SELECTED EXCERPT:
>>>>

A beautiful day in July.  Not too hot, with a strong cool breeze.  It is meat pick up day.  We got our postcard and friendly call from Polyface farm last week telling us it is time to come get our order.  T&E meats had called to ask us how we wanted our beef butchered.  I recalled mom and dad doing this, but as an adult I was bewildered.  I checked their web site, and found that the Salatins had been behind the resurrection of T&E (the former owners had been past retirement age and needed to sell).  Local butchers have largely gone the way of many animals in the world- extinct.  The folks behind Polyface and some of their friends knew this was a mistake, and managed to save one of the last in the area.

So we blundered our way through a cutting order with the help of a funny and kind young butcher.  Then we waited. We got the call, and this morning we loaded kids and coolers into the van.  The quality of the sunlight bouncing off of the cornstalks as we drove the “back way” was amazing.  The coolness of the streams and woods blew into the open windows when the road curved into a hollow.  The buzzards were out- garbage men for the road kill, and the bright yellow tits moved so fast in front of the hood that all I would see were flashes of yellow and black.  The farm itself does not distinguish from any other on the road.  There is one small sign, nothing else.  No fanfare, and to get to the shop one has to drive around back of the farmhouse itself.  Evidence of the recent conference, confab/shindig that drew over 1600 people from as far away as New Zealand, Australia, France, and other points on the globe was no where to be seen.  Two beautiful, tow headed boys bounded of the shop screen door and stopped short eyeing my boys.  They were the same ages, and struck up a quick conversation about the white mountain of a dog panting on the concrete porch.  After a short sizing up, all four boys took off.

<<<<

INFORMATION:
>>>>

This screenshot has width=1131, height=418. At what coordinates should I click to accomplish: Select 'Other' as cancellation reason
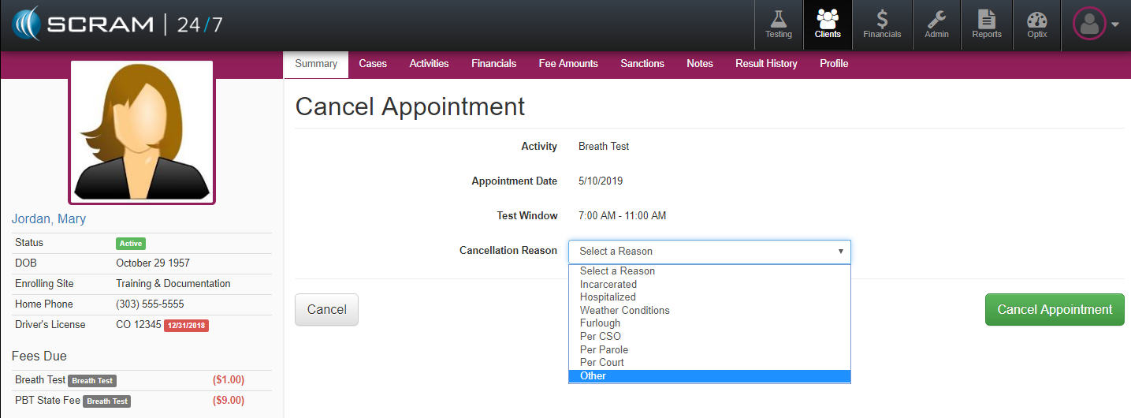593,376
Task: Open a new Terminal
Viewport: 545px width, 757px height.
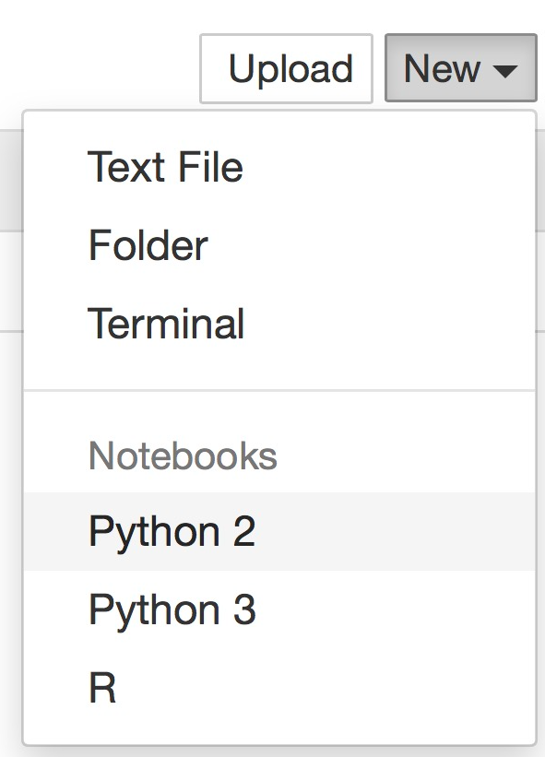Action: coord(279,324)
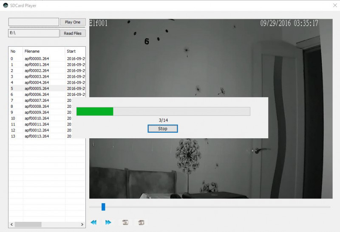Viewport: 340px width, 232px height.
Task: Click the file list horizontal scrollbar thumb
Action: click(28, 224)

<<<<
>>>>

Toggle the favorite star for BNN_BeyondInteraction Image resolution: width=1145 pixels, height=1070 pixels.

<<<<

ACTIVITY 1:
In the account of meat pick-up day, how many people did the recent conference at the farm draw?
ACTIVITY 2:
Carry on the account of meat pick-up day, starting right after its last sentence.
The lines shown above are not needed for anything here.

ANSWER SECTION 1:
It drew over 1600 people.

ANSWER SECTION 2:
We walked in and let the folks at the counter know we were there for our order.  As usual, a friendly conversation was struck about the success of the shindig, the abysmal small organic farm rules, how the Valley is a lot like Napa before it became overhyped, and getting local farms to cut back on pesticides and the like to lower the skyrocketing nitrogen counts in the rivers.  The pork and chickens got loaded first, then the side of beef.  Once in the van, the boys could not be found.  All four were seen playing near the house after some searching, and ran up to announce that they were going to see the new chicks.  What could we do but follow?  The boys gently held the chicks, and laughed about their behavior.  Then it was time to see the bunnies.  Off they zipped, and again we followed.  The impromptu tour was wonderful.  The boys were gentle and kind to the small creatures they got to hold and observe, then off again to some new site.  Rocks HAD to be thrown in the stream, and old baguettes that were intended for the big brown chickens became quick swords.  We had to leave or the meat would begin to get warm, but walking toward the van was not without some wistful whining.  My eldest quickly invited the Polyface boys to come visit when they were in town saying, “Like city mouse and country mouse!”   An airplane toy gotten last year at the Smithsonian, which had fascinated one of the Polyface boys all along the tour, was spontaneously given with a “You can keep it”.  I nodded in agreement.  Thank you’s and waves, and we were off.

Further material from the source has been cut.